— Work instructions —
Your answer must be the full listing, reproduced word for word.

— Information given —

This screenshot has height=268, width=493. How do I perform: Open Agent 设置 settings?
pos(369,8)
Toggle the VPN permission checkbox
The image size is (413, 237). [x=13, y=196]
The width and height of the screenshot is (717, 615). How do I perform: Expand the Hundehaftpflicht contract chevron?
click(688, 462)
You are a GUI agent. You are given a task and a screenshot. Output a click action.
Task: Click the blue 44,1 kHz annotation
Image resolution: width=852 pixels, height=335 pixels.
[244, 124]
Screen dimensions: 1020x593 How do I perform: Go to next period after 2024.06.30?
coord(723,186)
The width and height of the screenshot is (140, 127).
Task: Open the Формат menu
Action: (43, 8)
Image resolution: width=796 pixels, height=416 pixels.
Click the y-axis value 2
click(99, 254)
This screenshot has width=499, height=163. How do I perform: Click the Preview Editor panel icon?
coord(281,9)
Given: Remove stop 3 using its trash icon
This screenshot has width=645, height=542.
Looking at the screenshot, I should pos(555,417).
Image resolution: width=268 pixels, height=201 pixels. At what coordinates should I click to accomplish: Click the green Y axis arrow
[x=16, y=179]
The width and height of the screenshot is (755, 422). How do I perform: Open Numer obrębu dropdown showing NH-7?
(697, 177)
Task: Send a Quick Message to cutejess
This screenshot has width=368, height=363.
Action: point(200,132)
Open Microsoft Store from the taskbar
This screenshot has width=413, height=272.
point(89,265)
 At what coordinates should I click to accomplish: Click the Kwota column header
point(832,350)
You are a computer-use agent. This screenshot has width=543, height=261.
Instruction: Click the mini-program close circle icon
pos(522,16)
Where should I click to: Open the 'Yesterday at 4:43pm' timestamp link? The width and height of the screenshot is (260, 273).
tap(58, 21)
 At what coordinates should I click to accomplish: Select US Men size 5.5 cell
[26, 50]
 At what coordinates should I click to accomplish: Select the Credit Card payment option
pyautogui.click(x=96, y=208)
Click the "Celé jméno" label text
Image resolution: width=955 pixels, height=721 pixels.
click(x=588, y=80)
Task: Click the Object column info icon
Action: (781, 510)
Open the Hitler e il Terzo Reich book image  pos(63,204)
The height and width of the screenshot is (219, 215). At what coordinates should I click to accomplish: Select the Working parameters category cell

— Result of this task —
This screenshot has height=268, width=493. How do I perform: Open Agent 设置 settings?
pos(369,8)
Toggle the VPN permission checkbox
The image size is (413, 237). [x=13, y=196]
The width and height of the screenshot is (717, 615). How do I perform: Expand the Hundehaftpflicht contract chevron?
click(688, 462)
You are a GUI agent. You are given a task and a screenshot. Output a click action.
Task: Click the blue 44,1 kHz annotation
Image resolution: width=852 pixels, height=335 pixels.
[244, 124]
Screen dimensions: 1020x593 How do I perform: Go to next period after 2024.06.30?
coord(723,186)
The width and height of the screenshot is (140, 127).
Task: Open the Формат menu
Action: (43, 8)
Image resolution: width=796 pixels, height=416 pixels.
Click the y-axis value 2
click(99, 254)
This screenshot has width=499, height=163. How do I perform: Click the Preview Editor panel icon?
coord(281,9)
Given: Remove stop 3 using its trash icon
This screenshot has width=645, height=542.
Looking at the screenshot, I should pos(555,417).
Image resolution: width=268 pixels, height=201 pixels. At what coordinates should I click to accomplish: Click the green Y axis arrow
[x=16, y=179]
The width and height of the screenshot is (755, 422). How do I perform: Open Numer obrębu dropdown showing NH-7?
(697, 177)
Task: Send a Quick Message to cutejess
This screenshot has width=368, height=363.
Action: point(200,132)
Open Microsoft Store from the taskbar
This screenshot has width=413, height=272.
point(89,265)
 At what coordinates should I click to accomplish: Click the Kwota column header
point(832,350)
You are a computer-use agent. This screenshot has width=543, height=261.
Instruction: Click the mini-program close circle icon
pos(522,16)
Where should I click to: Open the 'Yesterday at 4:43pm' timestamp link? The width and height of the screenshot is (260, 273).
tap(58, 21)
 At what coordinates should I click to accomplish: Select US Men size 5.5 cell
[26, 50]
 At what coordinates should I click to accomplish: Select the Credit Card payment option
pyautogui.click(x=96, y=208)
Click the "Celé jméno" label text
Image resolution: width=955 pixels, height=721 pixels.
click(x=588, y=80)
Task: Click the Object column info icon
Action: (781, 510)
Open the Hitler e il Terzo Reich book image  pos(63,204)
The height and width of the screenshot is (219, 215). At what coordinates should I click to accomplish: Select the Working parameters category cell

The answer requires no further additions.